[Stored data entries]
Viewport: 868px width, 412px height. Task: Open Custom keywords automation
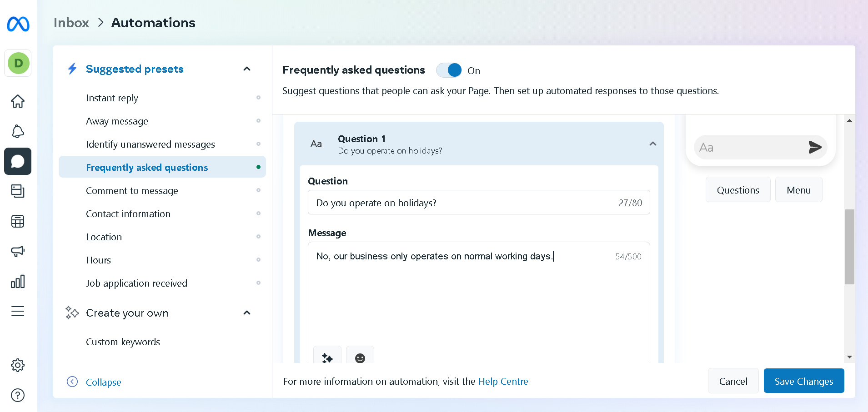coord(123,342)
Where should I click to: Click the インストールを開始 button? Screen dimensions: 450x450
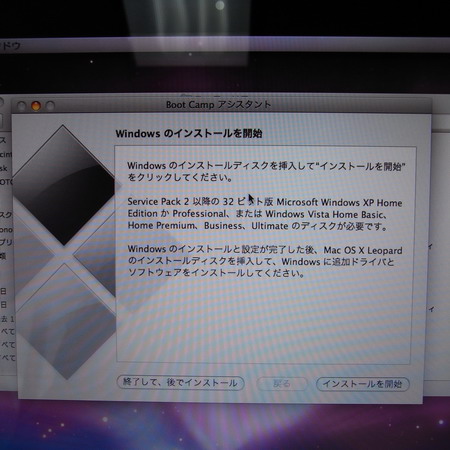363,384
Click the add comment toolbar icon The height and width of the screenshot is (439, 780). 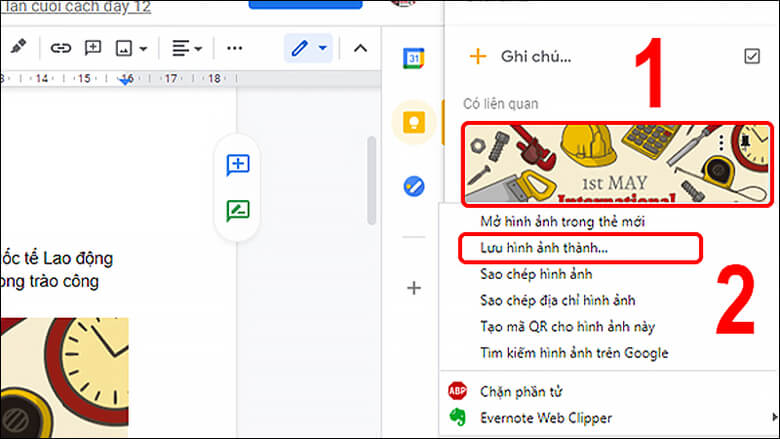pyautogui.click(x=93, y=48)
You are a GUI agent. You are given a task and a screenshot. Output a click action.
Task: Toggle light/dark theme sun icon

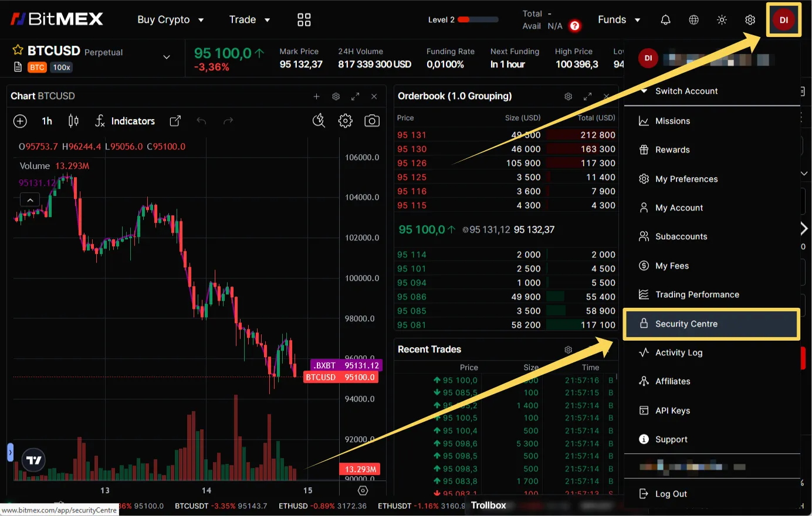pyautogui.click(x=722, y=20)
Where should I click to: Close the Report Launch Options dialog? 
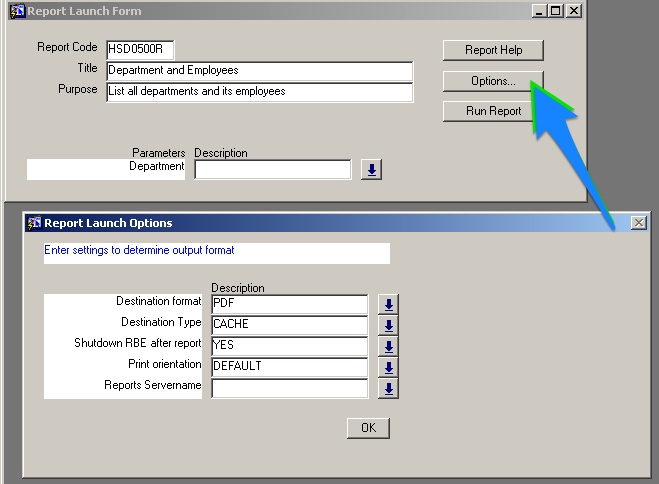click(638, 223)
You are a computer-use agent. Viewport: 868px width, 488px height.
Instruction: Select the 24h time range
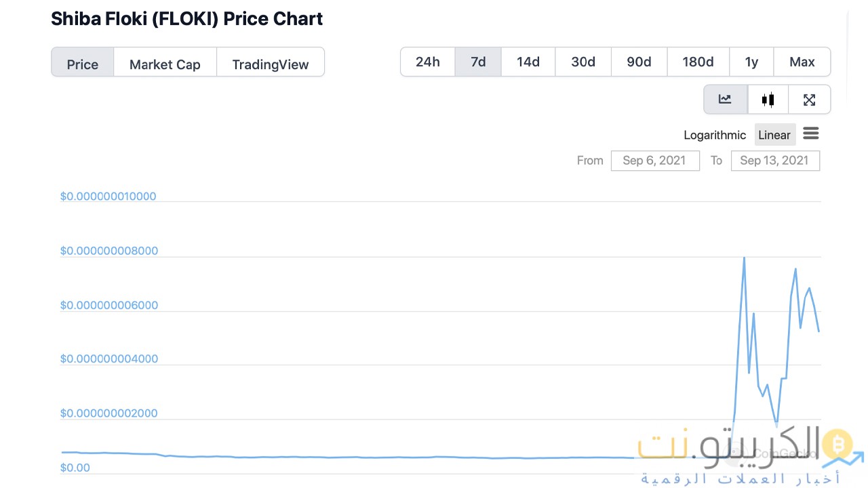click(x=427, y=62)
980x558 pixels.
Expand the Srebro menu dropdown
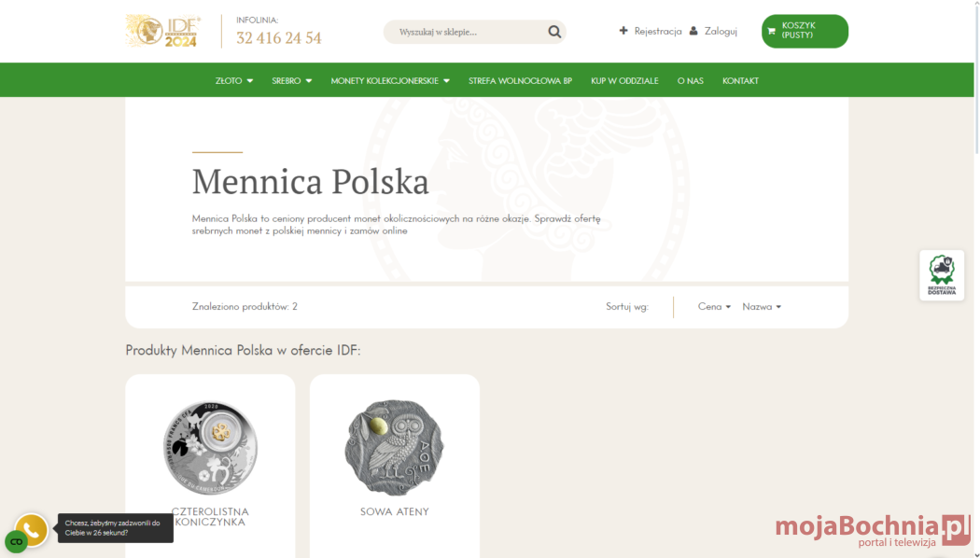pos(292,80)
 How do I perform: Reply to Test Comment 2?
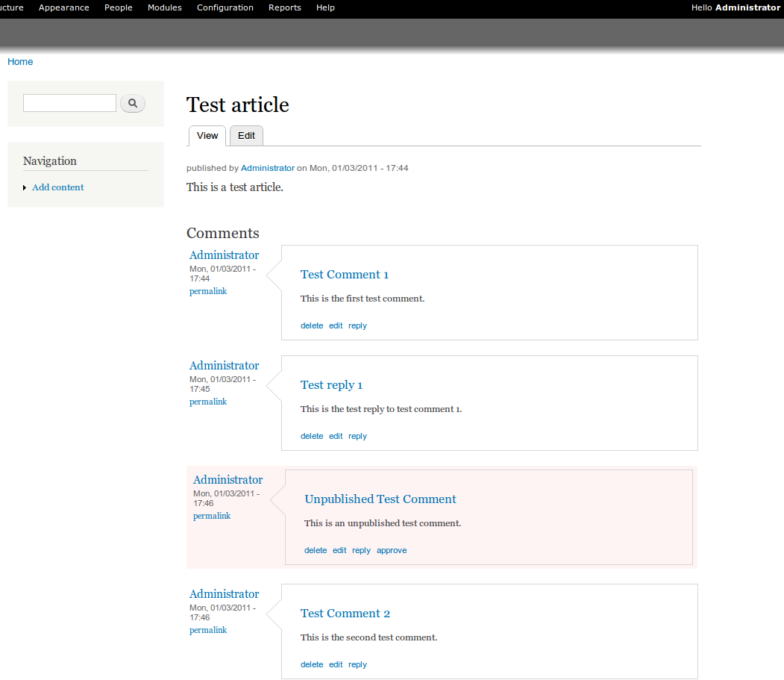357,664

◆ Exercise brief: Word for word, restate the lines from the line with "980x558 pixels." through the last line of the entries, and nothing beyond them. Omit pictures.

◆ Completed exercise:
980x558 pixels.
Expand the Srebro menu dropdown
pos(292,80)
 How do I perform: Reply to Test Comment 2?
357,664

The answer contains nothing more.